The advice, in response to a request from the Secretary of State for Communities and Local Government in February 2008, looks at whether there could be any alternative proposals for unitary local government in the three counties that could have the capacity to meet five criteria set out by the Government.
These are proposals that are alternative to the original bids for unitary status made by Exeter City Council, Norwich City Council and Ipswich Borough Council, originally made in 2007. The Committee has recommended today that all of these original bids are not implemented.
Max Caller, Chair of the Boundary Committee for England, said: “Our role in this process has been to provide independent advice to the Government, not to decide what will happen. We are setting out today those patterns of unitary local government that, in our view and based on the extensive evidence we’ve seen and heard, have the capacity to best meet the criteria that the Secretary of State has set.”
“The sheer scale of evidence we’ve seen and heard from local people and groups in the county reinforces the view that local government is as diverse as the people it serves. We heard strong views from those who want to keep the current system, and we make no criticism of the people working hard to deliver services that people rely on. It’s also clear that there is no decisive consensus either way.”
“But in deciding our advice we were ultimately persuaded by the broad cross section of people and groups who told us that there were patterns of unitary local government that are able to deliver more affordable services with clear strategic leadership and can empower local towns and villages to get more out of the services they use.”
“The process has taken a long time to get right, but we wouldn’t have continued working if we didn’t think that our advice could provide opportunities for real changes that can improve people’s lives by making the services they use more effective and efficient. It is now up to the Secretary of State to take a decision on whether to implement the alternative proposals that we are making to him.”
Now that the Committee has provided its advice, it is up to the Secretary of State to take a decision on whether:
The Secretary of State for Communities and Local Government has stated that anyone who wishes to make representations on any unitary proposal that he is considering, or on any matters connected with it, can do so by 19 January 2010.

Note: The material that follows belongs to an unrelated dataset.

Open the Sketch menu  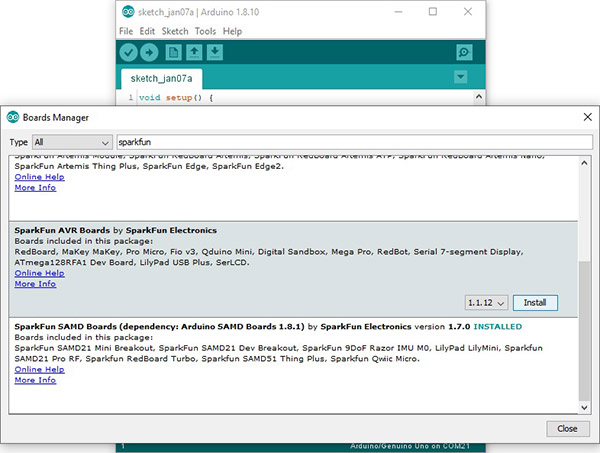point(174,31)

All such representations should be made in writing and sent to the following email or postal addresses:
Unitary Structures Team
London SW1E 5DU
Gareth Nicholson on 020 7271 0638
outside office hours: 07789 920414
1. The Boundary Committee for England is a committee of the Electoral Commission, an independent body set up by the UK Parliament. The Committee’s main role is to conduct electoral reviews of local authorities in England with the aim of ensuring the number of electors represented by each councillor is approximately the same. Other duties include reviewing local authority boundaries and advising the Government on local authority bids for unitary status.
2. A structural review is used to establish whether one or more single, all-purpose councils, known as unitary authorities, should be established in an area instead of the existing two-tier system.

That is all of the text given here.